▸ **INSTRUCTIONS TO FOLLOW**:
Leaving nothing out, print each line of the material exactly.
----
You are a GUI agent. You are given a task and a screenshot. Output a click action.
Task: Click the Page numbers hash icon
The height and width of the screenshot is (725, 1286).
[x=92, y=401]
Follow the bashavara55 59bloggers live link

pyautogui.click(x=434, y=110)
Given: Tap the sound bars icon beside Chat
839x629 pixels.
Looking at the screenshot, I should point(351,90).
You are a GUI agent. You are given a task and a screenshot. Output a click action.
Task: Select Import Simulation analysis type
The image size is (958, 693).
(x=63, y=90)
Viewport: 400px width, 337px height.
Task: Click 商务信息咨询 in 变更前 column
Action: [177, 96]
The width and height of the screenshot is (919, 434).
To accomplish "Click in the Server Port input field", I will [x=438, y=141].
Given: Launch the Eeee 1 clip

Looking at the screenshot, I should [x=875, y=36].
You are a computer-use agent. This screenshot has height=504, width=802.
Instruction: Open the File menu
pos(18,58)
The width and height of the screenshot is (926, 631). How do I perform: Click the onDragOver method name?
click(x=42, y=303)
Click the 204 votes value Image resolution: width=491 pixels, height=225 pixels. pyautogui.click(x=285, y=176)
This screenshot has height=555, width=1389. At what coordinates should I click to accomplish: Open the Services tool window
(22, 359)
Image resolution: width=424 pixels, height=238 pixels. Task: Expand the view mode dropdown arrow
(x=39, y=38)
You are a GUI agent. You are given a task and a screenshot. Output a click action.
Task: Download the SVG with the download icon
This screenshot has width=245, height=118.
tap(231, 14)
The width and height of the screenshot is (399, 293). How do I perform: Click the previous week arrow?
----
▸ **TASK ANSWER**:
You are a GUI agent. You are given a task and a screenshot. Output a click action.
Task: Click the Page numbers hash icon
The height and width of the screenshot is (725, 1286).
[x=92, y=401]
Follow the bashavara55 59bloggers live link

pyautogui.click(x=434, y=110)
Given: Tap the sound bars icon beside Chat
839x629 pixels.
Looking at the screenshot, I should point(351,90).
You are a GUI agent. You are given a task and a screenshot. Output a click action.
Task: Select Import Simulation analysis type
The image size is (958, 693).
(x=63, y=90)
Viewport: 400px width, 337px height.
Task: Click 商务信息咨询 in 变更前 column
Action: [177, 96]
The width and height of the screenshot is (919, 434).
To accomplish "Click in the Server Port input field", I will [x=438, y=141].
Given: Launch the Eeee 1 clip

Looking at the screenshot, I should [x=875, y=36].
You are a computer-use agent. This screenshot has height=504, width=802.
Instruction: Open the File menu
pos(18,58)
The width and height of the screenshot is (926, 631). How do I perform: Click the onDragOver method name?
click(x=42, y=303)
Click the 204 votes value Image resolution: width=491 pixels, height=225 pixels. pyautogui.click(x=285, y=176)
This screenshot has height=555, width=1389. At what coordinates should I click to accomplish: Open the Services tool window
(22, 359)
Image resolution: width=424 pixels, height=238 pixels. Task: Expand the view mode dropdown arrow
(x=39, y=38)
You are a GUI agent. You are given a task and a screenshot. Output a click action.
Task: Download the SVG with the download icon
This screenshot has width=245, height=118.
tap(231, 14)
The width and height of the screenshot is (399, 293). How do I perform: Click the previous week arrow?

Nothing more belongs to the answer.